Material e métodos |
Foi realizado um estudo observacional, multicêntrico, transversal e voluntário.
População: Foram selecionados prospectivamente pacientes maiores de 18 anos, com diagnóstico recente ou prévio de hipertensão arterial, e dosados os níveis plasmáticos de 25 OHD. Foram excluídas gestantes e aquelas com diagnóstico de hipertensão secundária a doença renal ou renovascular.
Os pacientes foram selecionados consecutivamente em nível ambulatorial por um grupo de médicos clínicos e cardiologistas que concordaram voluntariamente em participar. Para evitar viés de seleção, mais de 100 clínicos gerais e cardiologistas foram convidados a participar. Os pacientes que atenderam aos critérios de inclusão e exclusão foram incluídos entre os meses de abril e novembro de 2022. A decisão sobre estudos diagnósticos e tratamento ficou a critério do clínico geral. A dosagem de 25 OHD foi incluída no momento em que o paciente realizava seu controle rotineiro dos parâmetros metabólicos.
Registro de dados |
Os dados vieram do prontuário anonimizado obtido pelo médico participante.
As variáveis registradas incluíram: dados demográficos e geográficos (Cidade de residência, sexo, idade, peso/altura), grau de hipertensão arterial de acordo com a classificação internacional, comorbidades, data da coleta de sangue e registro da suplementação de vitamina D caso tivesse recebido tratamento.
A concentração sérica de 25 OH-Vitamina D foi avaliada quando o paciente realizou os estudos de controle solicitados pelo seu médico de família. Nenhum estudo adicional foi registrado. Não transcorreu mais de 3 meses entre o momento da inclusão do paciente até a determinação dos parâmetros bioquímicos. Apenas pacientes com dosagem de 25-OHD durante os meses de outono e inverno (abril a novembro de 2022) foram incluídos.
> Estatística:
As variáveis contínuas foram comparadas e avaliadas com o teste t de Student ou Mann-Whitney U, dependendo do tipo de distribuição, e foram expressas como média e desvio padrão, ou como mediana e intervalo interquartílico. As variáveis discretas foram expressas como porcentagens e o teste qui-quadrado foi utilizado para sua comparação.

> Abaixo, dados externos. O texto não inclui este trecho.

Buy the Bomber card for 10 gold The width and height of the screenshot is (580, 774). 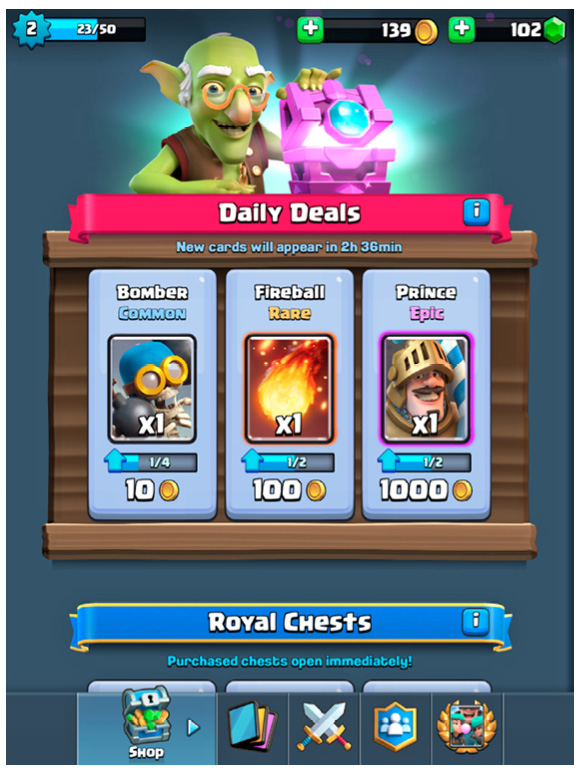(x=152, y=491)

O grau de associação das variáveis foi avaliado por regressão e expresso em odds ratio (OR). STATA 10.0 foi usado para análise estatística.
Resultados |
No total, foram selecionados 453 pacientes que compareceram à consulta de controle de saúde e, por fim, foram incluídos 438 pacientes, excluindo aqueles com dados incompletos. Foram analisados dados de 271 mulheres (61,9%) e 167 homens (38,1%), com idade de 62,5 + 3 anos, em 70 clínicas de cardiologia em 11 províncias diferentes da Argentina. O número médio de pacientes incluídos por médico foi de 3 (IQR 2-5).
As características basais da população são mostradas na Tabela 1.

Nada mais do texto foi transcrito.